## TASK INSTRUCTIONS
Retype everything in the listing from the line containing "Task: Open the production" down to the line containing "Action: click(412, 45)", both of those lines included, and omit the pictures from your answer.

## THE INPUT

★ ★ ★ ★ ★

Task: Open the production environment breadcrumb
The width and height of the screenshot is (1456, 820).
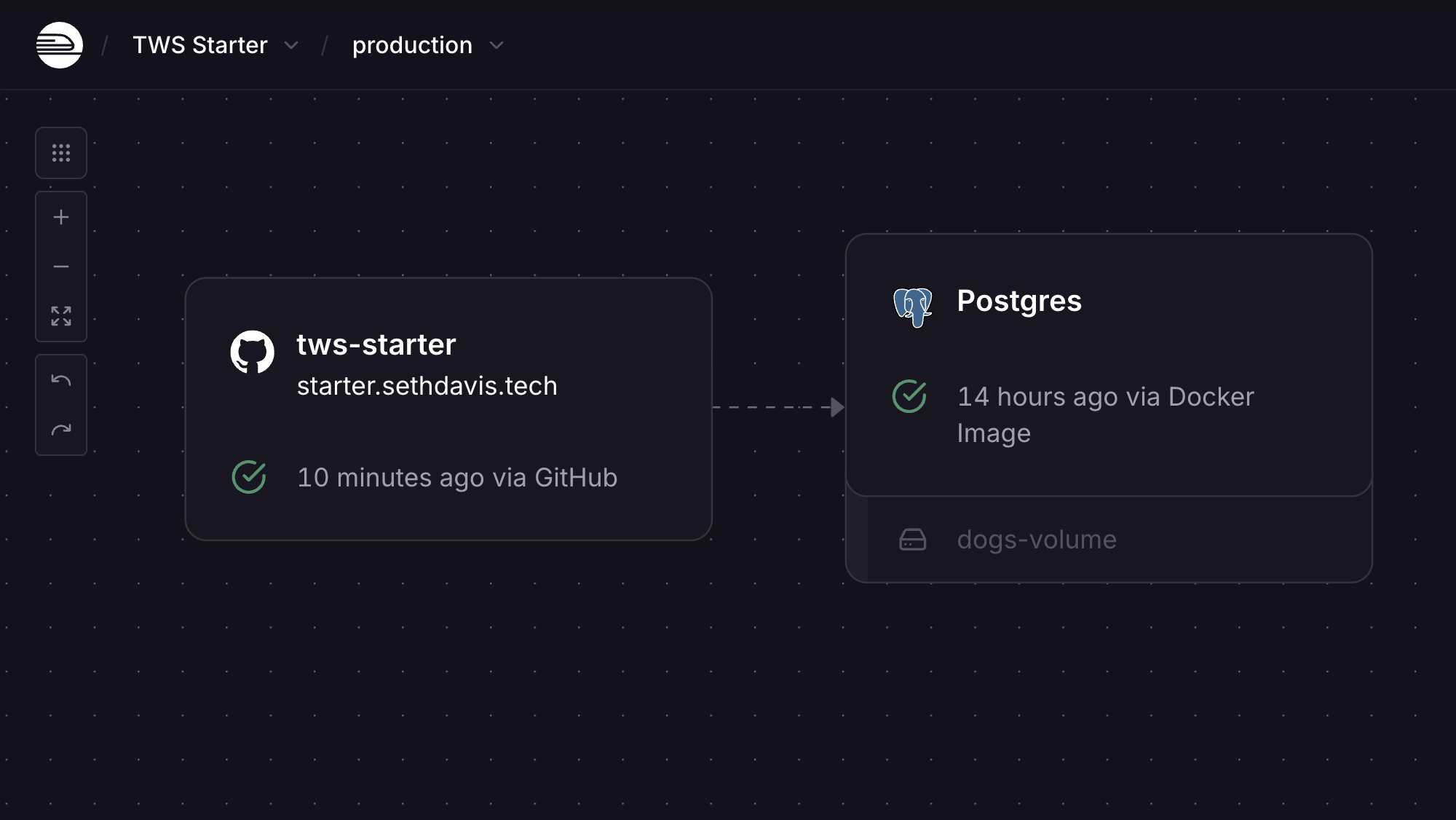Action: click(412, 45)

★ ★ ★ ★ ★

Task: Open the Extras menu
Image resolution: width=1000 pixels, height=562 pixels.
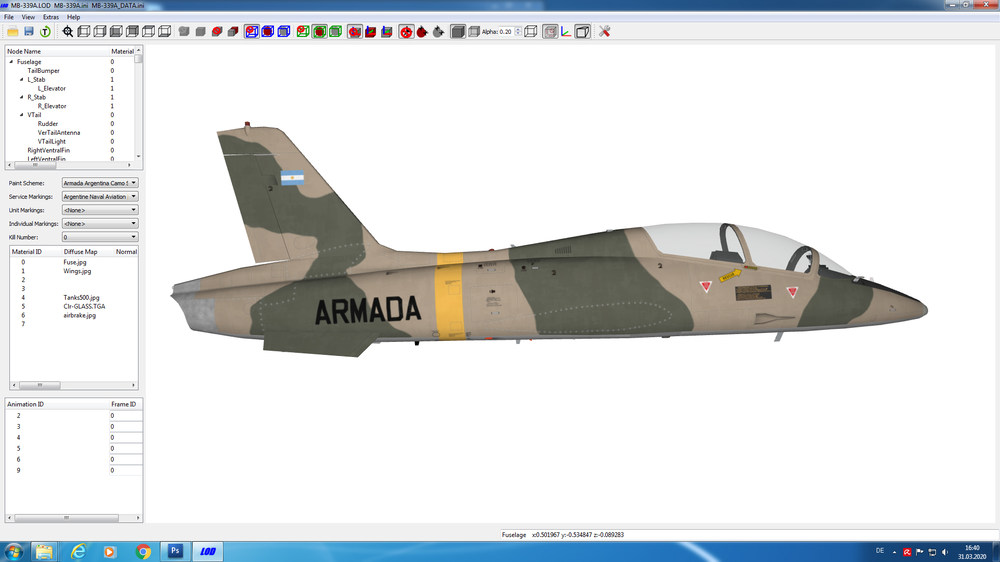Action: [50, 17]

★ ★ ★ ★ ★

## WRITTEN SOLUTION
Task: Open the production environment breadcrumb
The width and height of the screenshot is (1456, 820).
Action: click(412, 45)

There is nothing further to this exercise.